GIVEN RECORDS →
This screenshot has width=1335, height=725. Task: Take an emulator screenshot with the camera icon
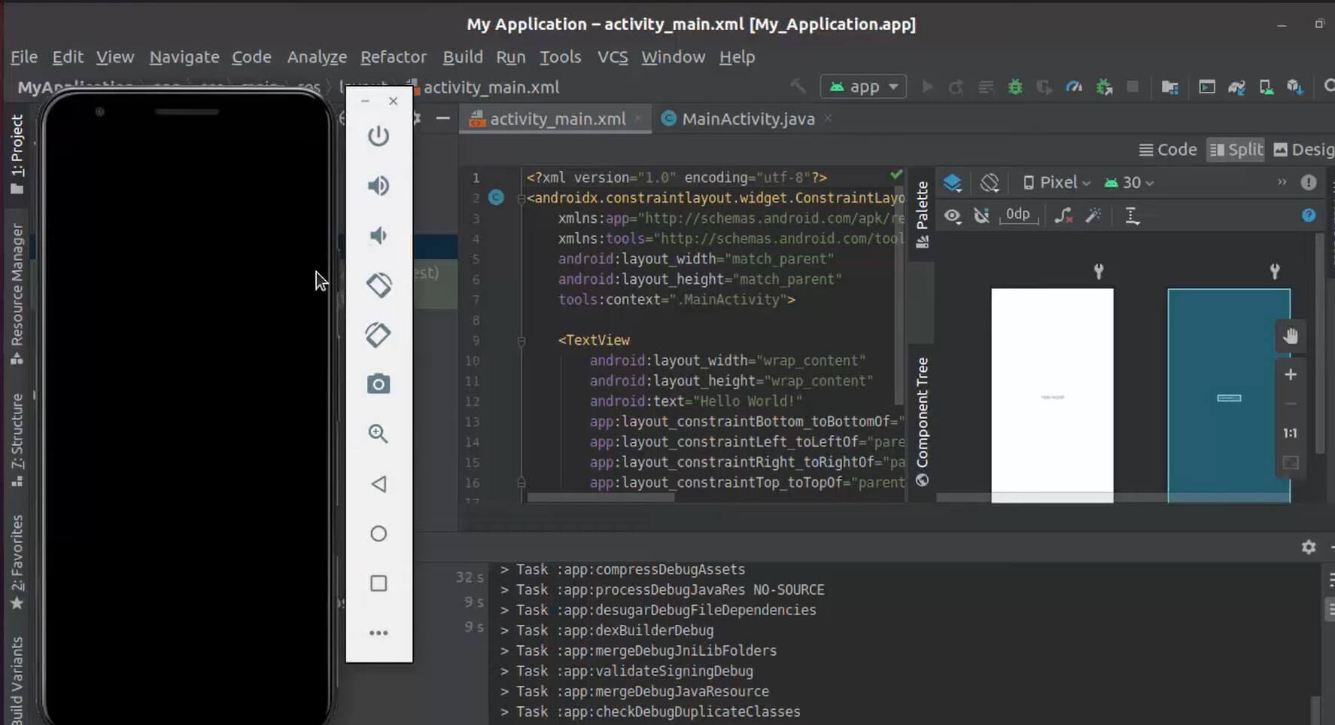pos(379,385)
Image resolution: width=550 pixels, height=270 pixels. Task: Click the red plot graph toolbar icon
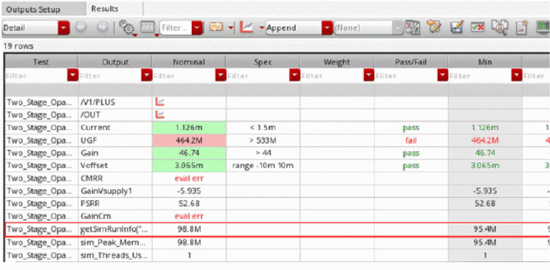tap(246, 27)
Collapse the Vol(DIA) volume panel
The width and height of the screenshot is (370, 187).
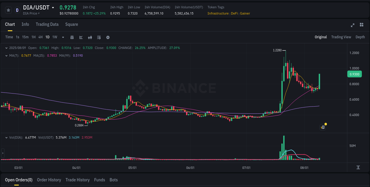point(7,138)
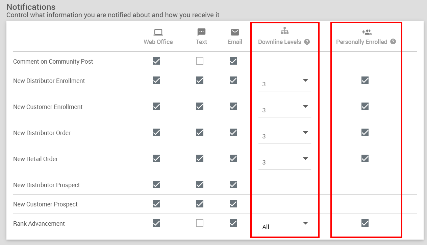The image size is (427, 245).
Task: Uncheck Email for New Distributor Enrollment
Action: coord(233,80)
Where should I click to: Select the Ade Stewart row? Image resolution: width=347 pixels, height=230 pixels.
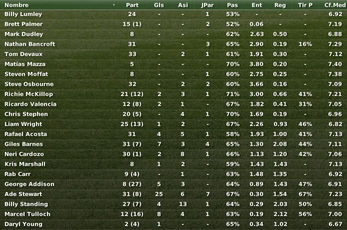(174, 194)
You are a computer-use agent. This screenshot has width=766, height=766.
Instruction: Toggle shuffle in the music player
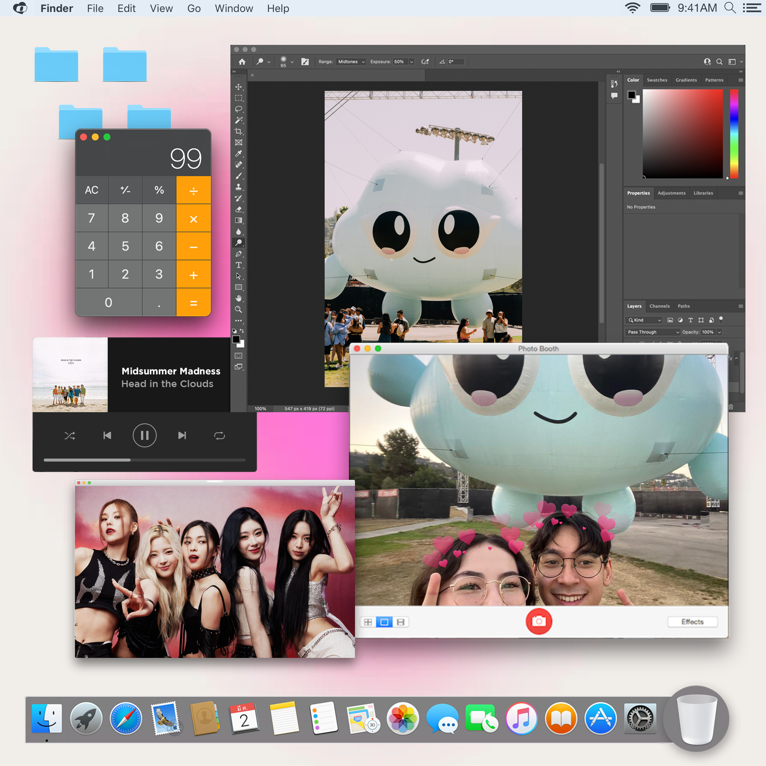pyautogui.click(x=70, y=436)
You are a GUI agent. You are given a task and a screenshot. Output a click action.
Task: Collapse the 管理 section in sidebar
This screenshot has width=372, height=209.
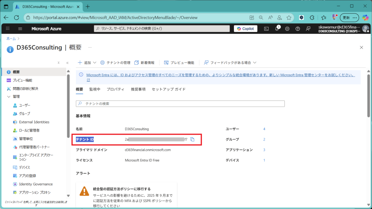point(9,97)
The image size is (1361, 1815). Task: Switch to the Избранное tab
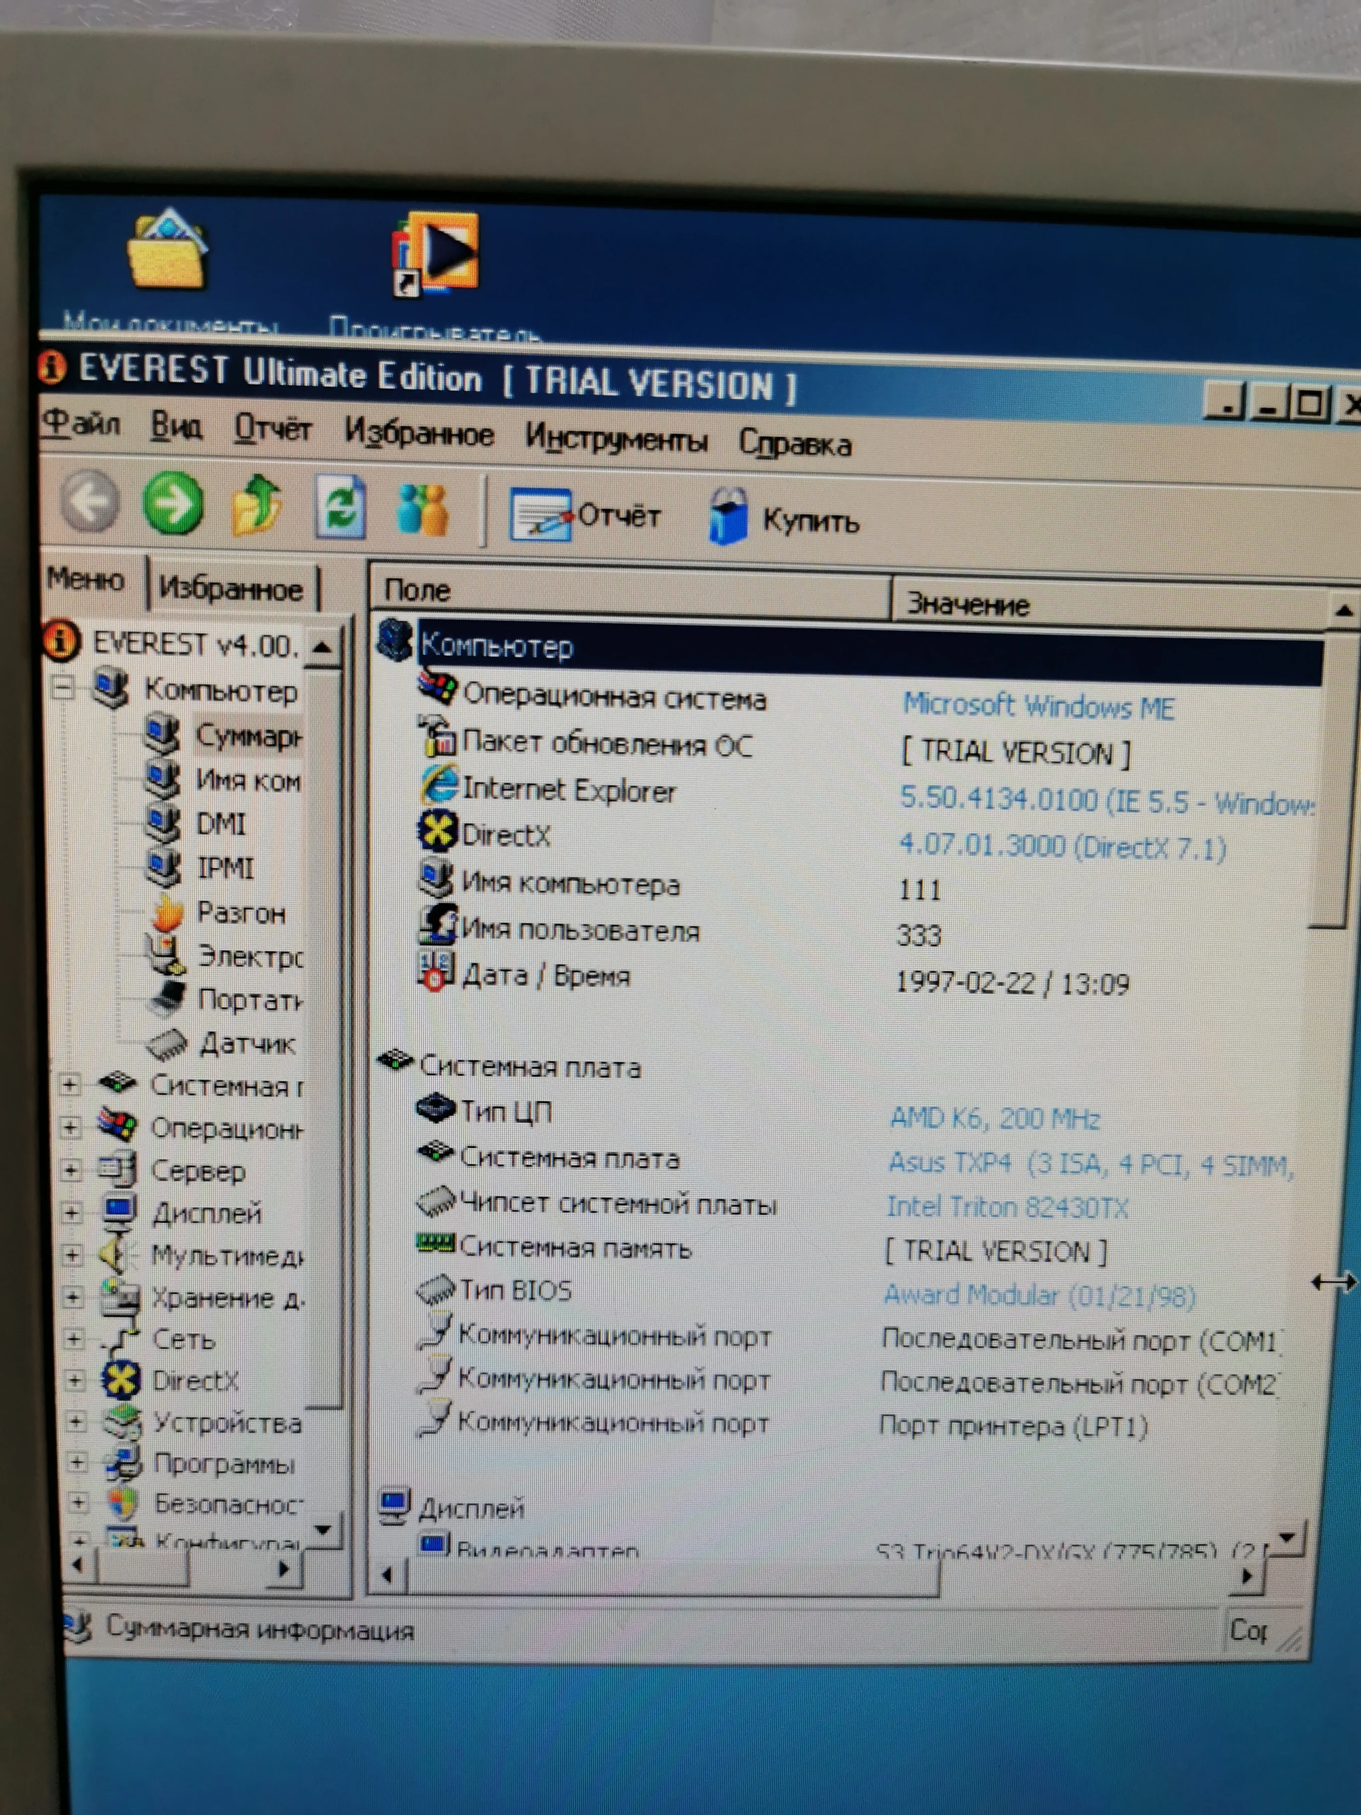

DIRECTIONS → Update these lines so that "screenshot" becomes "screen capture" everywhere and nothing else changes, leaving the pictures out.

RESULT →
This screen capture has width=1335, height=725. Task: Take an emulator screen capture with the camera icon
pos(379,385)
Image resolution: width=550 pixels, height=270 pixels. Task: Click the red plot graph toolbar icon
tap(246, 27)
Collapse the Vol(DIA) volume panel
The width and height of the screen capture is (370, 187).
point(7,138)
The image size is (427, 245).
Task: Uncheck Email for New Distributor Enrollment
Action: coord(233,80)
Where should I click to: Select the Ade Stewart row? Image resolution: width=347 pixels, height=230 pixels.
(174, 194)
You are a computer-use agent. This screen capture has width=766, height=766.
Instruction: Toggle shuffle in the music player
pyautogui.click(x=70, y=436)
You are a GUI agent. You are given a task and a screen capture. Output a click action.
Task: Collapse the 管理 section in sidebar
This screen capture has width=372, height=209.
point(9,97)
The image size is (1361, 1815). Task: Switch to the Избранное tab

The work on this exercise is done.